PROBLEM STATEMENT
Reproduce the records below verbatim, line for line. Omit the pictures from your copy.
━━━━━ DATA ━━━━━
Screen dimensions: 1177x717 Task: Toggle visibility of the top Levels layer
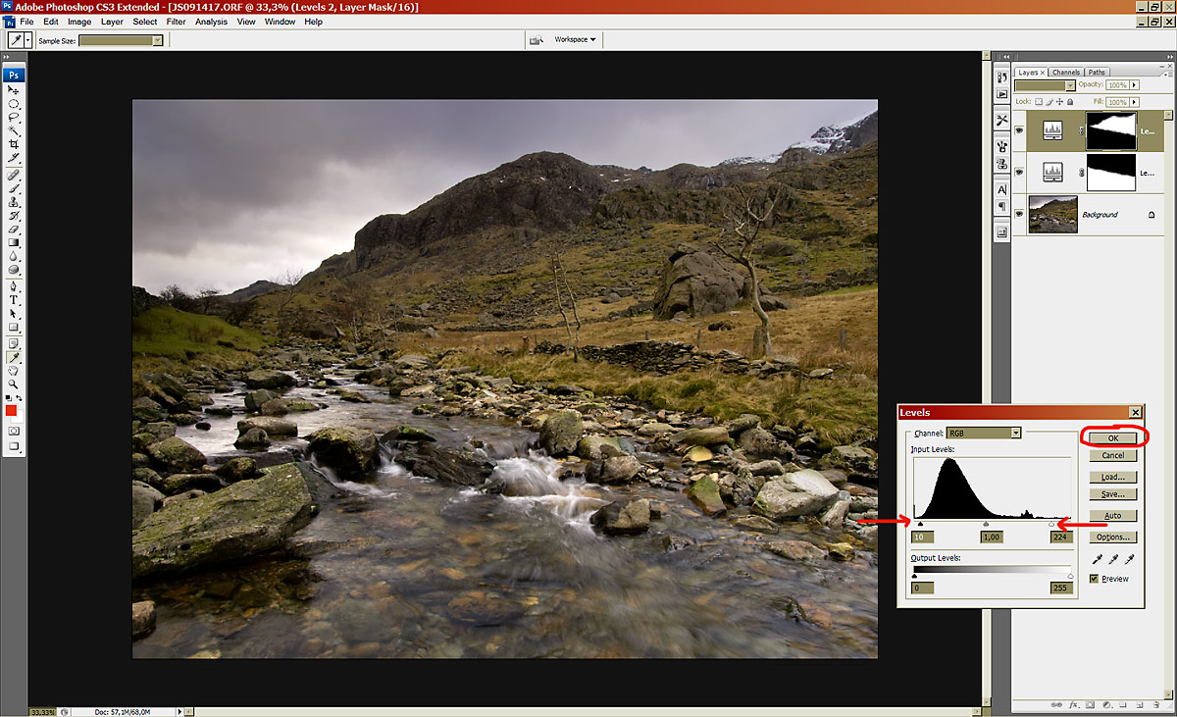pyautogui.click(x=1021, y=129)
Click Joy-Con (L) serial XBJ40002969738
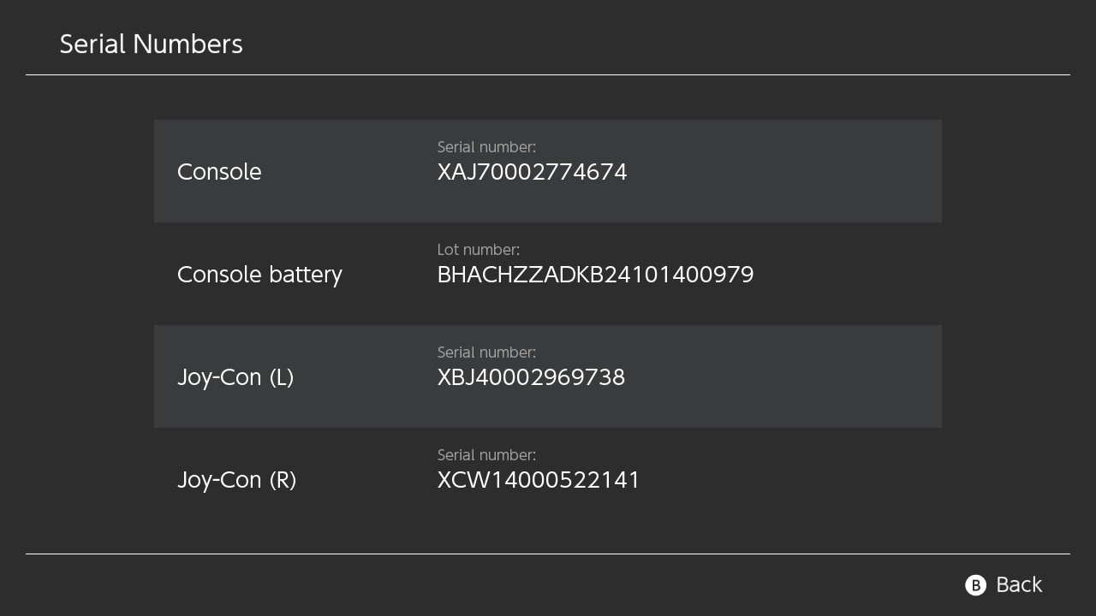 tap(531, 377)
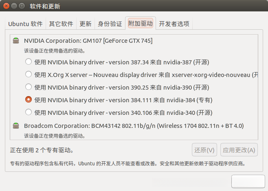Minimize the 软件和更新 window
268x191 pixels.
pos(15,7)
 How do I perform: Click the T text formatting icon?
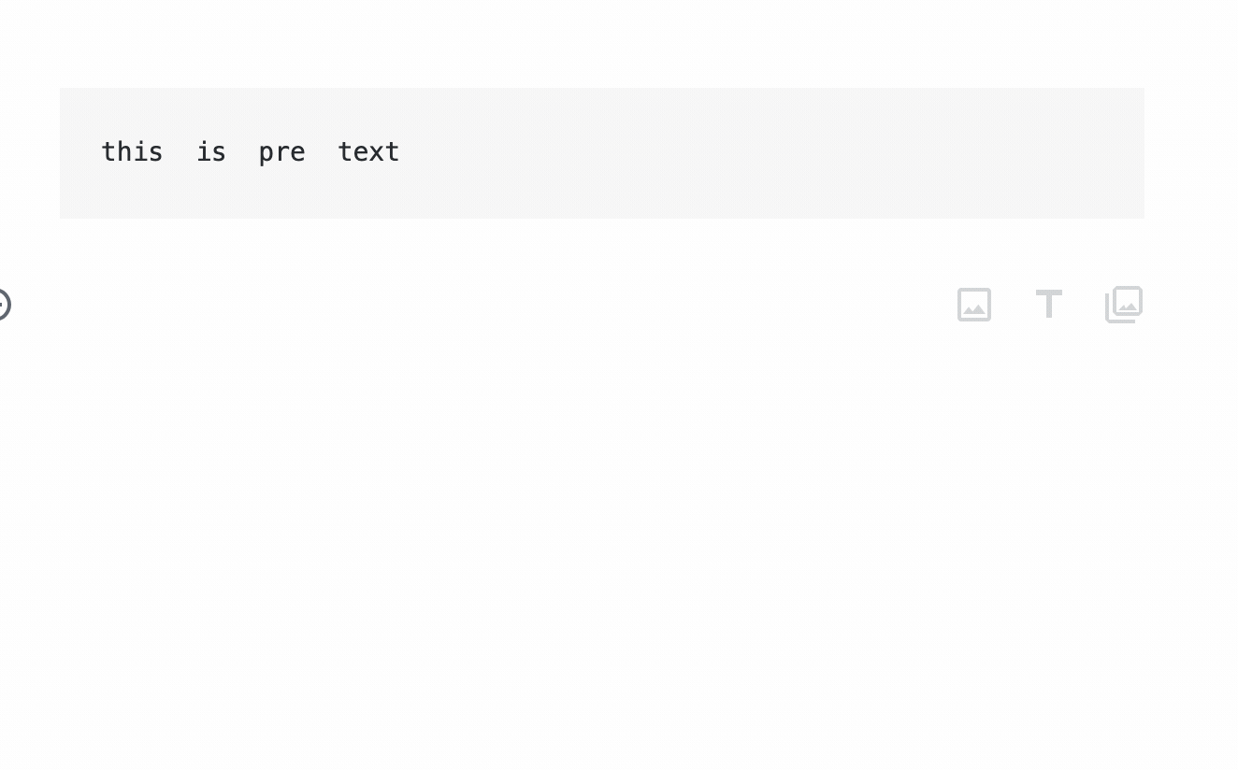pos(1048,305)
━━━━━
RESULT OF THE TASK
Screen dimensions: 1177x717 Task: Toggle visibility of the top Levels layer
pyautogui.click(x=1021, y=129)
Click Joy-Con (L) serial XBJ40002969738
 tap(531, 377)
Minimize the 软件和更新 window
268x191 pixels.
pos(15,7)
 How do I perform: Click the T text formatting icon?
pos(1048,305)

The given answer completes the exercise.